11月1日(木)



いやー、11月かぁ。早いなぁ。


しつこいけど、アートとまちづくり、活性化について考えてること残しておく。


ちょうど都市計画学会の「都市計画」297号は「都市計画はアートか?」という特集。
文献を整理すると

●鈴木伸治先生は、中心市街地活性化とアートについて考察。中心市街地活性化にもっと地域資源活用とかを取り入れては、という提案。

●吉本光宏先生は、アートの取り組みのゴールは、社会にどのようなインパクトを与えられるか、どのように希望ある未来を作っていくか。生き生きと暮らせるまちづくりとして、創造都市の考え方を紹介し、別府の取り組みを事例として上げている。別府は、中心市街地を小売業の集積地としてではなく、文化を起点にした集客と交流の場、人材育成の場として再生していこうという事業だとのこと。

●荻原康子先生は、地域の価値をアートで高めた例としてベネッセの直島を取り上げている。ちなみにここで言う「価値」は来街者のこと。また、北加賀屋クリエイティブビレッジ構想の、産業が衰退して高齢化が進むすすむまちの、創造の芽吹きを紹介。


 


都市計画がアートかどうかは知らんけど、
アートがまちに与える効果についてはきちんと整理しておきたい。

世間では、バル、100円商店街、まちゼミあたりがまちづくりの3種の
神器とか言われているようだけど、手作り市とアートも負けず劣らず、
あちらこちらで展開されている。



今回、中心市街地活性化の事業化をお手伝いしている十日町の、大地の芸術祭もそうだし、有名どころでは、香川県直島、大分県別府市などなど。数え切れないぐらい。
ちなみに、3年に1度なのでトリエンナーレとか言うらしい。

2年に1度だと、ビエンナーレなんだって。へー。

この分野のイベントは海外の有名なアーティストを招聘して、モノによっては地元と一緒に作品をつくり、展示する。商店街の空き店舗、空き家を使うこともあれば、田園や海辺につくることも。で、この効果なんだけど、期間中来街者が増えることは間違いない。でも、それは商店街の売上にはつながらないことが多い。宿泊や飲食、あとお土産、タクシーあたりが恩恵を受けることになるのかな。
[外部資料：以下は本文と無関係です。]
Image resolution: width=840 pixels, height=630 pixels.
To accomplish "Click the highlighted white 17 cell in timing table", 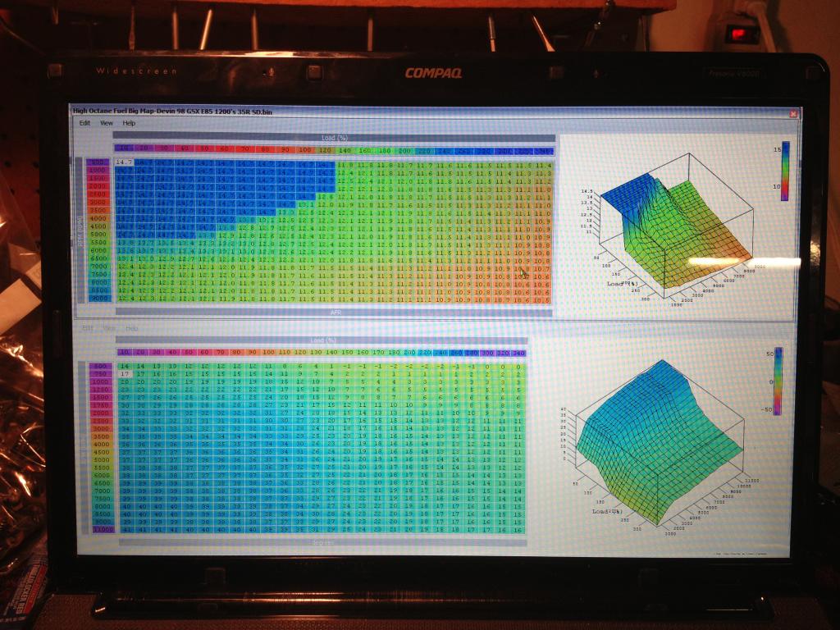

でも、アーティストと一緒に作業した地元の人の生活は一変するらしい。

自分の作業と地元に対する誇りが高まり、仲間との絆が強まり、前向きに生きていく姿勢が出てくるような話を聞いた。アートを見て何かを感じる力や、創り出す力を養えることもあるだろう。何かを感じる力は優しい社会をつくるだろうし、創りだす力は新しい産業を生み出すかもしれない。

アートは文化政策よね。それを経済政策、都市政策の視点から見て、中心市街地活性化にも反映させる必要があるんだろうな。
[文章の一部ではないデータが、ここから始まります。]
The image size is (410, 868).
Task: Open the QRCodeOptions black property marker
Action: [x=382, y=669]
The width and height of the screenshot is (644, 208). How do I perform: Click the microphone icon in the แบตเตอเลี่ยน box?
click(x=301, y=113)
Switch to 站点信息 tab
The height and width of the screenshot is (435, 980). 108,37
アートがまちづくりに与える効果は大きいけど、それをどのように具現化するかってのは、様々な分野、例えば教育や商業、福祉などの取り組み次第ってことなんだろうな。

来街者が増えるってことは、相対的にまちの価値が上がっているといえると思う。
それが地元に与える経済効果もあるだろう。でも、それがアートの目的ということではないはず。だから、アートによって商店街の売上が上がらなかろうと、その取り組みを否定することはオカド違いだね。むしろ、アートのもたらすものを、道取り込んでいくか、具現化していくかが課題なわけで。
・・・あ、そんなこと知ってるって?wてへへ 

いつもお世話になります!
十日町市の山岸部長と、まちづくりリーダーな樋熊さん。